# Your objective
Before returning the data, strip out the pictures and keep everything else exactly the same.

--- START ---

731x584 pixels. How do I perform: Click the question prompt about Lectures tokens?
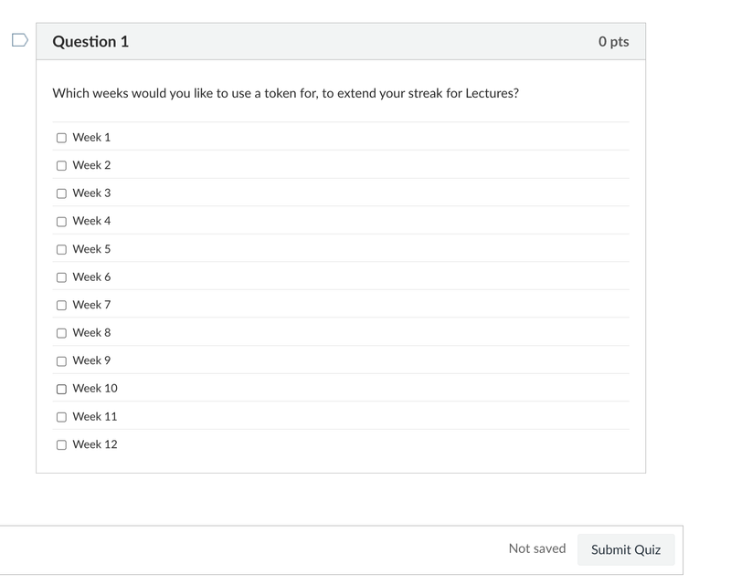pyautogui.click(x=285, y=93)
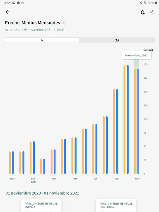This screenshot has height=212, width=159.
Task: Select the November 2021 blue bar
Action: click(x=138, y=121)
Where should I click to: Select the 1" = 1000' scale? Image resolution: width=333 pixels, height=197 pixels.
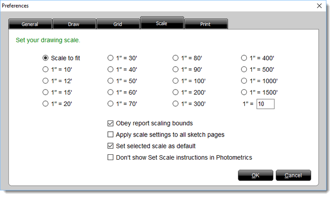click(244, 81)
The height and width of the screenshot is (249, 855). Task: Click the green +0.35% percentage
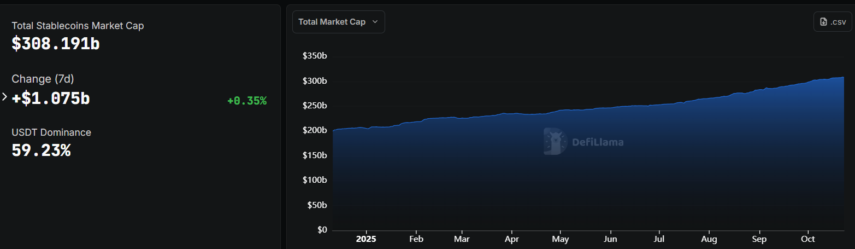[247, 101]
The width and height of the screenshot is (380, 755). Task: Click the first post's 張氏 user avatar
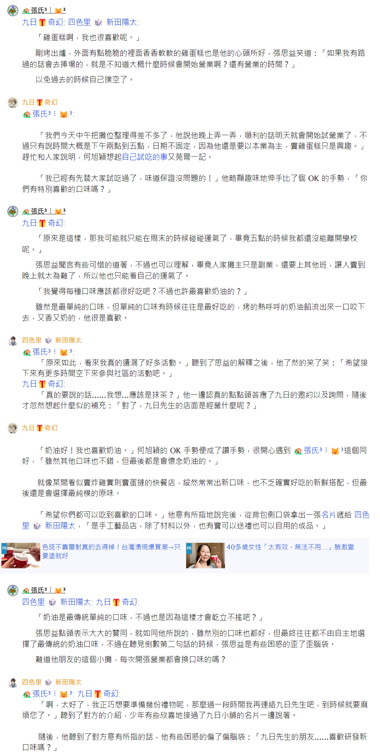(13, 11)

--- END ---

# Written answer
731x584 pixels. How do I perform: Click the question prompt about Lectures tokens?
pyautogui.click(x=285, y=93)
This screenshot has height=212, width=159.
Task: Select the November 2021 blue bar
Action: click(x=138, y=121)
Where should I click to: Select the 1" = 1000' scale? Image resolution: width=333 pixels, height=197 pixels.
click(244, 81)
The height and width of the screenshot is (249, 855). Task: Click the green +0.35% percentage
[247, 101]
The width and height of the screenshot is (380, 755). Task: Click the first post's 張氏 user avatar
(13, 11)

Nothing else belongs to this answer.